On the way home from Charlotte's appointment today, I decided I definitely needed to start some sort of means of communication to keep family and friends informed. I have been overwhelmed by the support and concern, and at times exhausted at the thought of all the phone calls/emails I have to make after each doctor appointment. I hope this blog solves the problem :-).
Today was our last cardiologist appointment before Charlotte's surgery in a couple weeks. I was prepared for this one, having been through 4 appointments with the cardiologist in the past. They are intense. The doctor is fantastic, I have complete faith in her. She is very knowledgable, and spends about 45 minutes with us each time discussing test results, talking about different options, and answering questions. She explains everything in a lot of detail, using diagrams and anything else necessary to help us understand. Over the past four months I have learned what a complex organ the heart is, and how lucky we are to be so close to one of the best pediatric heart centers in the country. At the end of these appointment I am exhausted--emotionally and mentally.
Today was no different. We started by doing a chest X-ray, which went much better than the last one. They used a contraption that looked like a chair to strap her up, rather than laying her on the table under sand bags. I thought she would freak, but instead she sat there with a big grin on her face. After that they weighed and measurde her--she is up to 11 pounds 12 ounces and 24.5 inches long. Unfortunately her weight gain has slowed down again, to 9 grams per day, so we now have to up the fortified breastmilk to 27 calories an ounce. This was a little frustrating to me, because she seems to be eating so well, but I know the reason is because her body burns so many calories due to the heart defect that she needs a little boost.
The doctor spent 45 minutes or so going over her tests that she had done last month.
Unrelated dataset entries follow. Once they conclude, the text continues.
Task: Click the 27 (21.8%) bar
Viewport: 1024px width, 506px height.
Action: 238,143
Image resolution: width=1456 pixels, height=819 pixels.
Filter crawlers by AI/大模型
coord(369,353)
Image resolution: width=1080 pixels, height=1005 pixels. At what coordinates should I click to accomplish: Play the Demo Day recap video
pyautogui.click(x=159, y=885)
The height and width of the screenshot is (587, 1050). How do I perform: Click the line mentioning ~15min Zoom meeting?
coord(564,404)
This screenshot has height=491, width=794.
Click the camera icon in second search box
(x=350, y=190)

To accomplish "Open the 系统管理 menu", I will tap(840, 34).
She had presented Charlotte's case to the cardiac board yesterday, and they all agree that it is indeed the best time to do her surgery. After her last ECHO, they found that her VSD (hole in between the bottom chambers of the heart) had shrunk considerably. This concerned them because she is still showing symptoms and she also have increased pressure in her lungs (also known as pulmonary hypertension), both things that shouldn't be happening with the size of the hole. To make a long story short, we did a barium swallow and a CT to rule out a vascular ring (which they did), and we also did a sleep study to rule out sleep apnea (which she also does not have). They came to the conclusion that there is not a cause to her Pulmonary Hypertension, so therefore is is Primary PH, not secondary. For some reason, in kids with Down syndrome they see a lot of cases of PH for no apparent reason. This causes some concern for surgery. It may extend her stay (we are looking at up to two weeks now), as well as the time she has to stay on a ventilator, until they are able to get the PH under control. They use a couple different drugs to shrink the vessels in the lungs after surgery. The good news is that most cases of PH are reversible if caught early enough, which is why they are doing the surgery now.
We are done with appointments until we meet with the surgeon on October 11th. We are trying our best to continue life as normal around here, for the sake of Katherine and Will. They know that Charlotte is going to be having surgery in a few weeks to fix her broken heart, and that she is going to be in the hospital for awhile. They are excited to have Aunt Kate come and stay with them and take them to and from school.
One month from now this will all be over. I will I could skip the next month, some days I am not sure I can handle anything else, but then again, what choice do I have? One day at a time.